Work instructions
Starting at the line containing "Click Continue Reading" and ending at the last line of the listing, switch every "GUI agent" to "interface agent" and write those lines out again with nothing else changed. Omit the pictures.

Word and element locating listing

^^^^

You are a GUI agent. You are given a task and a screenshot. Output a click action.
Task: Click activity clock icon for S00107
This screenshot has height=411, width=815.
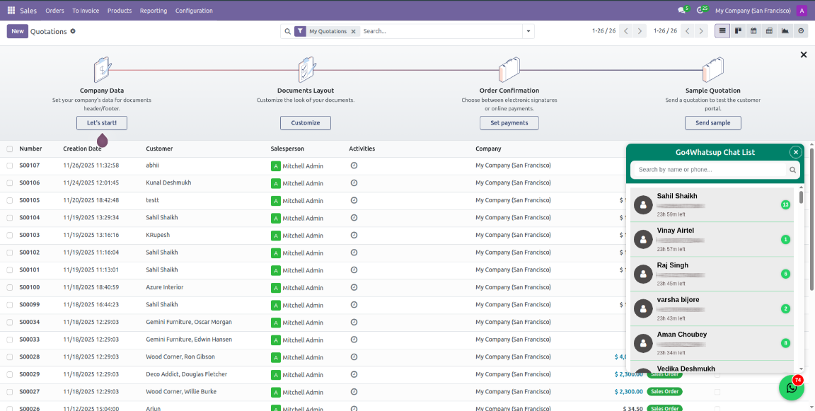(x=354, y=166)
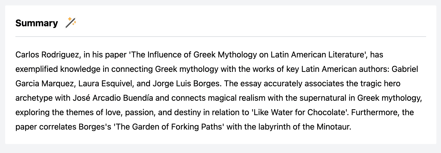Click the Summary heading

37,23
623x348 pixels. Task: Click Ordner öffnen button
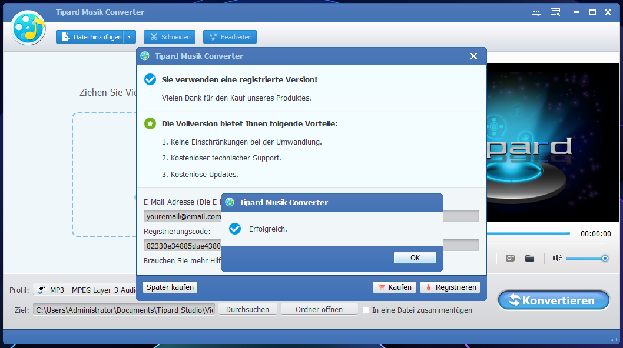click(x=319, y=310)
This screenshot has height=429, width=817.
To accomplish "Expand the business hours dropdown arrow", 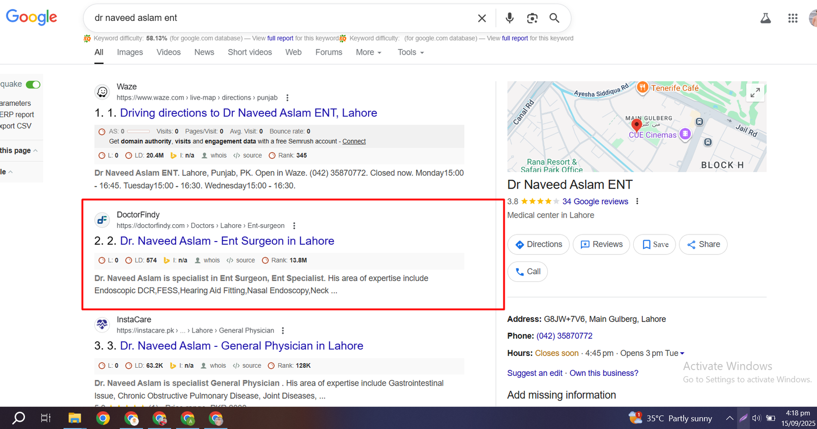I will 682,353.
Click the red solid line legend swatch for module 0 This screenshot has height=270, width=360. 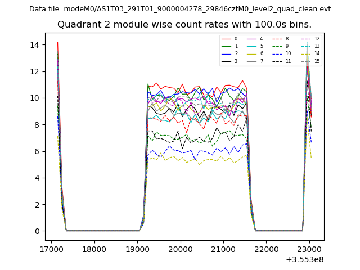point(226,39)
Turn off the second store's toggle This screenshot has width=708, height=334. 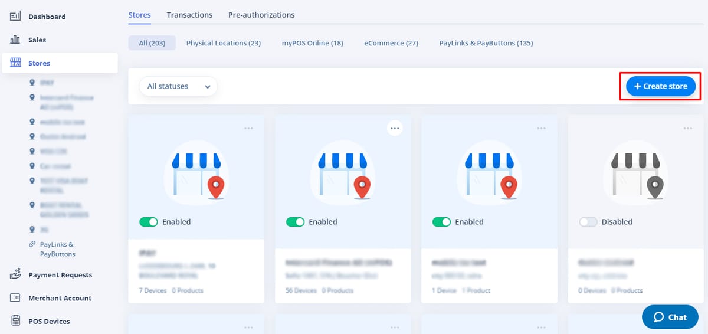pyautogui.click(x=296, y=222)
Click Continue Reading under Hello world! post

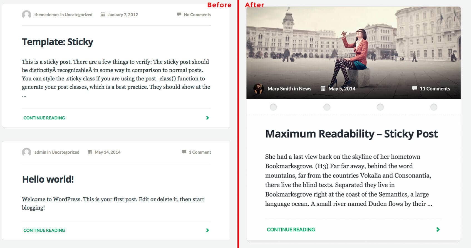44,230
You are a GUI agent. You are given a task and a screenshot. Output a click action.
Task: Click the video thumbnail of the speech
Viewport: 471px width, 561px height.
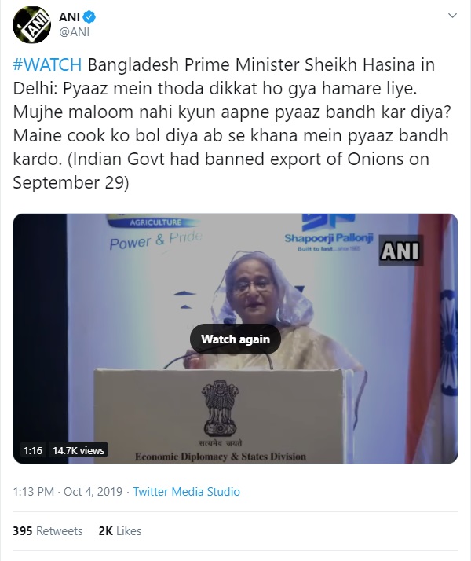click(236, 339)
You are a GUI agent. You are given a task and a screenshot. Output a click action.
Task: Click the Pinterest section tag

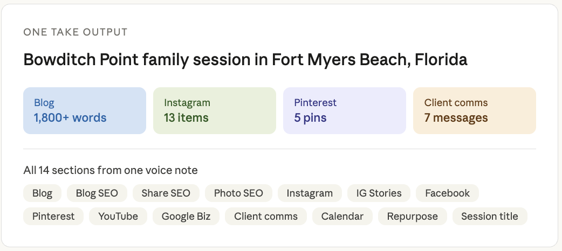click(53, 217)
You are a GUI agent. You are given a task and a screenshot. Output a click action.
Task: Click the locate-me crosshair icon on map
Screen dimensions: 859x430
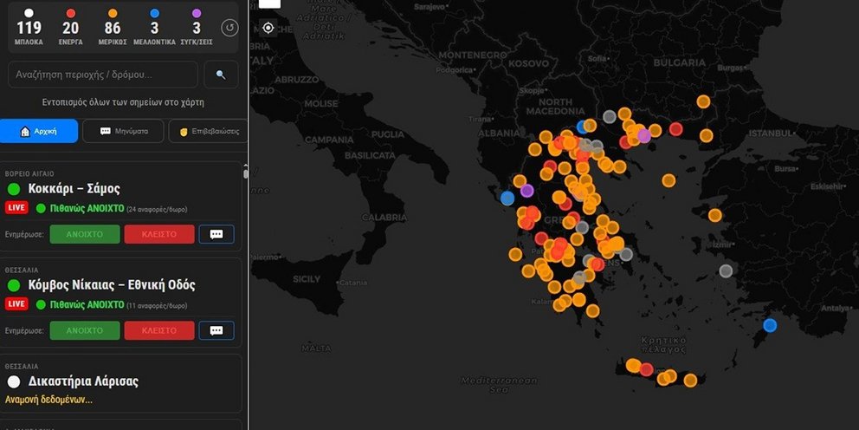tap(268, 28)
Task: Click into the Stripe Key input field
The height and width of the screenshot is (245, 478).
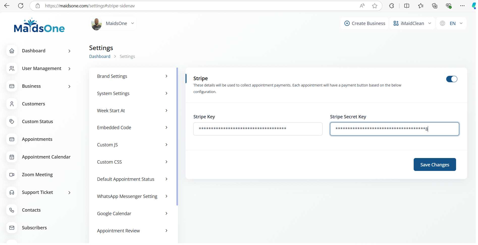Action: coord(258,129)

^^^^

Exercise result
Click Continue Reading under Hello world! post

44,230
You are a interface agent. You are given a task and a screenshot. Output a click action.
Task: Click the video thumbnail of the speech
Viewport: 471px width, 561px height.
click(236, 339)
You are a interface agent. You are given a task and a screenshot. Output a click action.
Task: Click the Pinterest section tag

click(53, 217)
You are a interface agent. You are given a task and a screenshot. Output a click action.
Task: Click the locate-me crosshair icon on map
Screen dimensions: 859x430
tap(268, 28)
Task: Click into the Stripe Key input field
The height and width of the screenshot is (245, 478).
Action: coord(258,129)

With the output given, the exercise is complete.